(Beginning of PASSAGE)
Branching Out into Structural Identifiability Analysis with Maple: Interactive Exploration of Uncontrolled Linear Time-Invariant Structures

Abstract

Suppose we wish to predict a physical system’s behaviour. We represent the system by model structure S (a set of related mathematical models defined by parametric relationships between variables), and parameter set \(\varTheta \). Each parameter vector in \(\varTheta \) corresponds to a completely specified model in S. We use S with system data in estimating the “true” (unknown) parameter vector. Inconveniently, S may approximate our data equally well for multiple parameter vectors. If we cannot distinguish between alternatives, we may be unable to use S in decision making. If so, our efforts in data collection and modelling are fruitless.

This outcome occurs when S is not structurally global identifiable (SGI). Fortunately, we can test various structure classes for SGI prior to data collection. A non-SGI result may inform a remedy to the problem.

We aim to assist SGI testing with suitable Maple 2020 procedures. We consider a class of “state-space” structure where a state-variable vector \(\mathbf{x}\) is described by constant-coefficient, ordinary differential equations, and outputs depend linearly on \(\mathbf{x}\). The “transfer function” approach is suitable here, and also for the “compartmental” subclass (mass is conserved).

Our use of Maple’s “Explore” permits an interactive consideration of a parent structure, and variants of this produced by user choices. Results of the SGI test may differ for different variants. Our approach may inform the interactive analysis of structures from other classes.
(End of PASSAGE)
#### ACTIVITY:
Copy the stretch of the abstract from "We aim to assist" through "(mass is conserved).". The entries that follow have no connection to the abstract.
(Beginning of SUPPLIED ENTRIES)
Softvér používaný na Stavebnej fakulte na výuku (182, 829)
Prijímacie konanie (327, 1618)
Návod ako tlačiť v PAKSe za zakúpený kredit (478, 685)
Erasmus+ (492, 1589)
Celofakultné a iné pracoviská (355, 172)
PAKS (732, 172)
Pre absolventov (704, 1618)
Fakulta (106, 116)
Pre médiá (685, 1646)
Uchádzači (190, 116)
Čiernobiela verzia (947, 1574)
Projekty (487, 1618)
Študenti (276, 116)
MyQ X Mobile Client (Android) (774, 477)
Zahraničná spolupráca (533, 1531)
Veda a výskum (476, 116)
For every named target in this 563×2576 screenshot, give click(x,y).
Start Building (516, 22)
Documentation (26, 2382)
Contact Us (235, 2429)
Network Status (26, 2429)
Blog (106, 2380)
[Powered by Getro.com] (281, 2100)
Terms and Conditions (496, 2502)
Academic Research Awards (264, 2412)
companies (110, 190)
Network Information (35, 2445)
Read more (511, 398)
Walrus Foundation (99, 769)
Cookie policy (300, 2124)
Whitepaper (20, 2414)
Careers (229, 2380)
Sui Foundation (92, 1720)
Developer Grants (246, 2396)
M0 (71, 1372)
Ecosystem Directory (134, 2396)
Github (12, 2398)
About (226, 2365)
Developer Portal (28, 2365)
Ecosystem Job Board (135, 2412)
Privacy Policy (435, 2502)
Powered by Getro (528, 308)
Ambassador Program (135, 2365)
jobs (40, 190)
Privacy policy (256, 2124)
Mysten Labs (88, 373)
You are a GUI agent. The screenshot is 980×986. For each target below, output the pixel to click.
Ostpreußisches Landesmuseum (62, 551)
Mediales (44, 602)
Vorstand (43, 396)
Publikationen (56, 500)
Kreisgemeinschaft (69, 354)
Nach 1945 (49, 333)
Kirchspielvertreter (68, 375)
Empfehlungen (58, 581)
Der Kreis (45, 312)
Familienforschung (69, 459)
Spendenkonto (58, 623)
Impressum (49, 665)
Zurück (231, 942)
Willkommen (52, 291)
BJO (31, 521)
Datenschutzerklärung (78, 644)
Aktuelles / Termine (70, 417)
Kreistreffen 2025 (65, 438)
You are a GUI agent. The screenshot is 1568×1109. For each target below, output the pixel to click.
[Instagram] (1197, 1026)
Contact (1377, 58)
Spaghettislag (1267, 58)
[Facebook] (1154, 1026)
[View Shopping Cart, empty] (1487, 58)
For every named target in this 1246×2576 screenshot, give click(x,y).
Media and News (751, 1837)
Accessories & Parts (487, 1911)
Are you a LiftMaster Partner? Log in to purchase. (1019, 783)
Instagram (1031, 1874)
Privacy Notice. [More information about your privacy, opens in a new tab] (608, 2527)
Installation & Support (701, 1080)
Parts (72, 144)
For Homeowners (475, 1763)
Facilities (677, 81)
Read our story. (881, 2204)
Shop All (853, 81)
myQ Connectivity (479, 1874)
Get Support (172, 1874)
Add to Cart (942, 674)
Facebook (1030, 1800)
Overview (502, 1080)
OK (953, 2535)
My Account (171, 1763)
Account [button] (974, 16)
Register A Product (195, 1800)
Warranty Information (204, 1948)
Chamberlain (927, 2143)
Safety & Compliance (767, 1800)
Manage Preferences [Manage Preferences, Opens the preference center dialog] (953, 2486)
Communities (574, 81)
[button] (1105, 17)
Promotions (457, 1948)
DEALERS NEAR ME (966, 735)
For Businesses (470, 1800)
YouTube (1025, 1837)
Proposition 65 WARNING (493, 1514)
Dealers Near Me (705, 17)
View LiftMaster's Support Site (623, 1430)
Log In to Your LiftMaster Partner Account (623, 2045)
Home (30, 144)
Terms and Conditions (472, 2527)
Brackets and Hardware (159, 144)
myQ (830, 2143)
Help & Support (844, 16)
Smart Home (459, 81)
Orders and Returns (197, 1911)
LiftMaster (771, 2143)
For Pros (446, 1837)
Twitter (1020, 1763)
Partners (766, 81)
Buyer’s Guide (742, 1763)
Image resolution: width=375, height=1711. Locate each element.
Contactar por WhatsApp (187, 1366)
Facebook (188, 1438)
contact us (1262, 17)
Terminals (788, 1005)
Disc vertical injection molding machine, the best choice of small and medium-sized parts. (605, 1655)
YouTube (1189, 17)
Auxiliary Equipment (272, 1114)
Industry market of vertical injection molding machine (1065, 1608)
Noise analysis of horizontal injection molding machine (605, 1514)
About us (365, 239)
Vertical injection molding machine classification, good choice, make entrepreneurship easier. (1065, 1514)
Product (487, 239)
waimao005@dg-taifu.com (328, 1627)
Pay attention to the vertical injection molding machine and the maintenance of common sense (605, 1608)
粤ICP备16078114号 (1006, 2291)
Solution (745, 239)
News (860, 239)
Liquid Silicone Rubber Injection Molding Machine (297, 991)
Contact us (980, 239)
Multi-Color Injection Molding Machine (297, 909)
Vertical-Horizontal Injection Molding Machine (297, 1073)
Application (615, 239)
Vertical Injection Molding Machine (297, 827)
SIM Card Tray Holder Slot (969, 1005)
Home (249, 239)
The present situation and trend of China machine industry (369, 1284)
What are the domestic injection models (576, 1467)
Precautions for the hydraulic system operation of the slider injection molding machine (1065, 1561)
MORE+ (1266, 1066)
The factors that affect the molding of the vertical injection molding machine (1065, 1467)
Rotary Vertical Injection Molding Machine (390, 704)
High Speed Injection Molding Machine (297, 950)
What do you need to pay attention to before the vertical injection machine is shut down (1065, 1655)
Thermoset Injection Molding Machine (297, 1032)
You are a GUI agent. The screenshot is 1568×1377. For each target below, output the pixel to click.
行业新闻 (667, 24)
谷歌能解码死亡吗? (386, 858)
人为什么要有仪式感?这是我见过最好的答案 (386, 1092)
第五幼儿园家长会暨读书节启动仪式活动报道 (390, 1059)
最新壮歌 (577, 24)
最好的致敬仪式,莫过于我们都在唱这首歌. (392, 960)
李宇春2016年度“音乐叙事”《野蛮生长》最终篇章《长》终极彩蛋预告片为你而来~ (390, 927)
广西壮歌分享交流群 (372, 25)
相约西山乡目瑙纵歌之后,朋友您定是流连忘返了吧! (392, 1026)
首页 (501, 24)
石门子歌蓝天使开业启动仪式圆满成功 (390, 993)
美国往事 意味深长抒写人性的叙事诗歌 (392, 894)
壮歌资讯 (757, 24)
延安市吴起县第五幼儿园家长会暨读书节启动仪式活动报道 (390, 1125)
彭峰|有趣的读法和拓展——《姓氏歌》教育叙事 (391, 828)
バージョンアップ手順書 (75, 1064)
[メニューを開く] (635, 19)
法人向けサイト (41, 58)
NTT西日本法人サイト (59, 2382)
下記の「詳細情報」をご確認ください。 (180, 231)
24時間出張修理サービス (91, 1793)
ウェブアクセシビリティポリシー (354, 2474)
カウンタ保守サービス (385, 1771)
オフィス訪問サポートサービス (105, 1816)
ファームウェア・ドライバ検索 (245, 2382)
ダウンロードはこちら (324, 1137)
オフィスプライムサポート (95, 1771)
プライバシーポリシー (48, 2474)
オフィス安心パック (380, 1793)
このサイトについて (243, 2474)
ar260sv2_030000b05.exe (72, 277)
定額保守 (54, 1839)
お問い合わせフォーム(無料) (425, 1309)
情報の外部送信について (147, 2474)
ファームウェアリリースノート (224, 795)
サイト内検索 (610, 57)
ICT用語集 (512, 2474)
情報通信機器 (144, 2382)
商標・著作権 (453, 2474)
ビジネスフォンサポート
(End of SUPPLIED ENTRIES)
#### EXERCISE OUTPUT:
We aim to assist SGI testing with suitable Maple 2020 procedures. We consider a class of “state-space” structure where a state-variable vector \(\mathbf{x}\) is described by constant-coefficient, ordinary differential equations, and outputs depend linearly on \(\mathbf{x}\). The “transfer function” approach is suitable here, and also for the “compartmental” subclass (mass is conserved).